Output the records in full, exactly as given.
::::::
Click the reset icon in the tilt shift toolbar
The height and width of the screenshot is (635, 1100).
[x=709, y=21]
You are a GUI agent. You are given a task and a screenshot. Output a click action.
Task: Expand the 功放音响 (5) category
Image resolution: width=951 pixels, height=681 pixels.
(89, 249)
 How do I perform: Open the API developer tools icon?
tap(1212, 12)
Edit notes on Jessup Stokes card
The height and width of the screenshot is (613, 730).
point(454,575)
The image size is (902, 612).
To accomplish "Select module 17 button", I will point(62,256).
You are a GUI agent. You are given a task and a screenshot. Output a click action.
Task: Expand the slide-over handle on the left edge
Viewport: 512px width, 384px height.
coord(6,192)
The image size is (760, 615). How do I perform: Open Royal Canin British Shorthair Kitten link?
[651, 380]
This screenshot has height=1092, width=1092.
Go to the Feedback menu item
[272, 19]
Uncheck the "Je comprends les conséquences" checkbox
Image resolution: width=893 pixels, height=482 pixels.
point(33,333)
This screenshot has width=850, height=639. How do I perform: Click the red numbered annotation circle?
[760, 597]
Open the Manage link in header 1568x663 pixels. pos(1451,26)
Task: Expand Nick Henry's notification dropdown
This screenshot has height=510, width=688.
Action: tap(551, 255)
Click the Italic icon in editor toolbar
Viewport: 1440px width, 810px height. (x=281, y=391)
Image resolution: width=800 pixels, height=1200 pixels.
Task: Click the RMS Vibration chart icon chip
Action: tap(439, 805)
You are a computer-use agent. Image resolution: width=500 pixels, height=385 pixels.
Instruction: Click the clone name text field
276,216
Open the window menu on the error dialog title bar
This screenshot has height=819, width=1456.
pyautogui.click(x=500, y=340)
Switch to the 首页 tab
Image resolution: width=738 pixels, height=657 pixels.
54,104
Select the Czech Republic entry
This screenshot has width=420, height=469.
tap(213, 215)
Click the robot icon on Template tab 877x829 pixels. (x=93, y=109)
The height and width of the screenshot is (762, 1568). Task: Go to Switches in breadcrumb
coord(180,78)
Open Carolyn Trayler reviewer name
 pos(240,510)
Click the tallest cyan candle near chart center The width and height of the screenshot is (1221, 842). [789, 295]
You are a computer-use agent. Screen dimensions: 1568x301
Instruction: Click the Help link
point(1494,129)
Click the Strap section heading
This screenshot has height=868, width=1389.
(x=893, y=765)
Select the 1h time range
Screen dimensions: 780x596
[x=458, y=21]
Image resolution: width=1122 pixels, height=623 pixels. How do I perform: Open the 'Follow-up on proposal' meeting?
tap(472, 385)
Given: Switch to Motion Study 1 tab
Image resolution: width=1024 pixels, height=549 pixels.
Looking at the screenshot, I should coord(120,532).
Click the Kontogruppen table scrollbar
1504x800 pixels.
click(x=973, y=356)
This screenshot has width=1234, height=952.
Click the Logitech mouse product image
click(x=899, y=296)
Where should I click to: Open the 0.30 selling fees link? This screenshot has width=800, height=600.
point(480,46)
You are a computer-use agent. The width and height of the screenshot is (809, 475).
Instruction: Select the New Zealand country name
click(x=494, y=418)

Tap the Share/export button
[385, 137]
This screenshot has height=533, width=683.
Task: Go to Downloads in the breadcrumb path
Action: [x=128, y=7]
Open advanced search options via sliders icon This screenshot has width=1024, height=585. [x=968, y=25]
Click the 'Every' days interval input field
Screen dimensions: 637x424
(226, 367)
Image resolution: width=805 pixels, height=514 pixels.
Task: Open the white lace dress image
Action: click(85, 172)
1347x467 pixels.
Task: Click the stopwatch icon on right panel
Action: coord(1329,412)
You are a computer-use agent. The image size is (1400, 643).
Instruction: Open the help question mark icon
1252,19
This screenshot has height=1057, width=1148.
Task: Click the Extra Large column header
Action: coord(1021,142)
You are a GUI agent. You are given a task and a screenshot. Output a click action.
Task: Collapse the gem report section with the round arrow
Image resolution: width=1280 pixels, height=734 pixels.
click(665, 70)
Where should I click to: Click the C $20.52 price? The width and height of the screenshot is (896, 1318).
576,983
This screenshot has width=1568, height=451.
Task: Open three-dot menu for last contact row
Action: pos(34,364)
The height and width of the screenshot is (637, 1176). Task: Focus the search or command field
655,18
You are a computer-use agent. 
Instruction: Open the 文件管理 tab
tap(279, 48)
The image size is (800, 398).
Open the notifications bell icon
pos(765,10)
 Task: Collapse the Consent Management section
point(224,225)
::::::
→ **Written reply**
Click the reset icon in the tilt shift toolbar
The height and width of the screenshot is (635, 1100).
[x=709, y=21]
You are a GUI agent. You are given a task and a screenshot. Output a click action.
Task: Expand the 功放音响 (5) category
Image resolution: width=951 pixels, height=681 pixels.
(89, 249)
 How do I perform: Open the API developer tools icon?
tap(1212, 12)
Edit notes on Jessup Stokes card
The height and width of the screenshot is (613, 730).
point(454,575)
The image size is (902, 612).
To accomplish "Select module 17 button", I will point(62,256).
You are a GUI agent. You are given a task and a screenshot. Output a click action.
Task: Expand the slide-over handle on the left edge
Viewport: 512px width, 384px height.
coord(6,192)
The image size is (760, 615). How do I perform: Open Royal Canin British Shorthair Kitten link?
[651, 380]
This screenshot has height=1092, width=1092.
Go to the Feedback menu item
[272, 19]
Uncheck the "Je comprends les conséquences" checkbox
Image resolution: width=893 pixels, height=482 pixels.
point(33,333)
This screenshot has width=850, height=639. How do I perform: Click the red numbered annotation circle?
[760, 597]
Open the Manage link in header 1568x663 pixels. pos(1451,26)
Task: Expand Nick Henry's notification dropdown
This screenshot has height=510, width=688.
Action: tap(551, 255)
Click the Italic icon in editor toolbar
Viewport: 1440px width, 810px height. (x=281, y=391)
Image resolution: width=800 pixels, height=1200 pixels.
Task: Click the RMS Vibration chart icon chip
Action: tap(439, 805)
You are a computer-use agent. Image resolution: width=500 pixels, height=385 pixels.
Instruction: Click the clone name text field
276,216
Open the window menu on the error dialog title bar
This screenshot has height=819, width=1456.
pyautogui.click(x=500, y=340)
Switch to the 首页 tab
Image resolution: width=738 pixels, height=657 pixels.
54,104
Select the Czech Republic entry
This screenshot has width=420, height=469.
tap(213, 215)
Click the robot icon on Template tab 877x829 pixels. (x=93, y=109)
The height and width of the screenshot is (762, 1568). Task: Go to Switches in breadcrumb
coord(180,78)
Open Carolyn Trayler reviewer name
 pos(240,510)
Click the tallest cyan candle near chart center The width and height of the screenshot is (1221, 842). [789, 295]
You are a computer-use agent. Screen dimensions: 1568x301
Instruction: Click the Help link
point(1494,129)
Click the Strap section heading
This screenshot has height=868, width=1389.
(x=893, y=765)
Select the 1h time range
Screen dimensions: 780x596
[x=458, y=21]
Image resolution: width=1122 pixels, height=623 pixels. How do I perform: Open the 'Follow-up on proposal' meeting?
tap(472, 385)
Given: Switch to Motion Study 1 tab
Image resolution: width=1024 pixels, height=549 pixels.
Looking at the screenshot, I should coord(120,532).
Click the Kontogruppen table scrollbar
1504x800 pixels.
click(x=973, y=356)
This screenshot has width=1234, height=952.
Click the Logitech mouse product image
click(x=899, y=296)
Where should I click to: Open the 0.30 selling fees link? This screenshot has width=800, height=600.
point(480,46)
You are a computer-use agent. The width and height of the screenshot is (809, 475).
Instruction: Select the New Zealand country name
click(x=494, y=418)

Tap the Share/export button
[385, 137]
This screenshot has height=533, width=683.
Task: Go to Downloads in the breadcrumb path
Action: [x=128, y=7]
Open advanced search options via sliders icon This screenshot has width=1024, height=585. [x=968, y=25]
Click the 'Every' days interval input field
Screen dimensions: 637x424
(226, 367)
Image resolution: width=805 pixels, height=514 pixels.
Task: Open the white lace dress image
Action: click(85, 172)
1347x467 pixels.
Task: Click the stopwatch icon on right panel
Action: coord(1329,412)
You are a computer-use agent. The image size is (1400, 643).
Instruction: Open the help question mark icon
1252,19
This screenshot has height=1057, width=1148.
Task: Click the Extra Large column header
Action: coord(1021,142)
You are a GUI agent. You are given a task and a screenshot. Output a click action.
Task: Collapse the gem report section with the round arrow
Image resolution: width=1280 pixels, height=734 pixels.
click(665, 70)
Where should I click to: Click the C $20.52 price? The width and height of the screenshot is (896, 1318).
576,983
This screenshot has width=1568, height=451.
Task: Open three-dot menu for last contact row
Action: pos(34,364)
The height and width of the screenshot is (637, 1176). Task: Focus the search or command field
655,18
You are a computer-use agent. 
Instruction: Open the 文件管理 tab
tap(279, 48)
The image size is (800, 398).
Open the notifications bell icon
pos(765,10)
 Task: Collapse the Consent Management section
point(224,225)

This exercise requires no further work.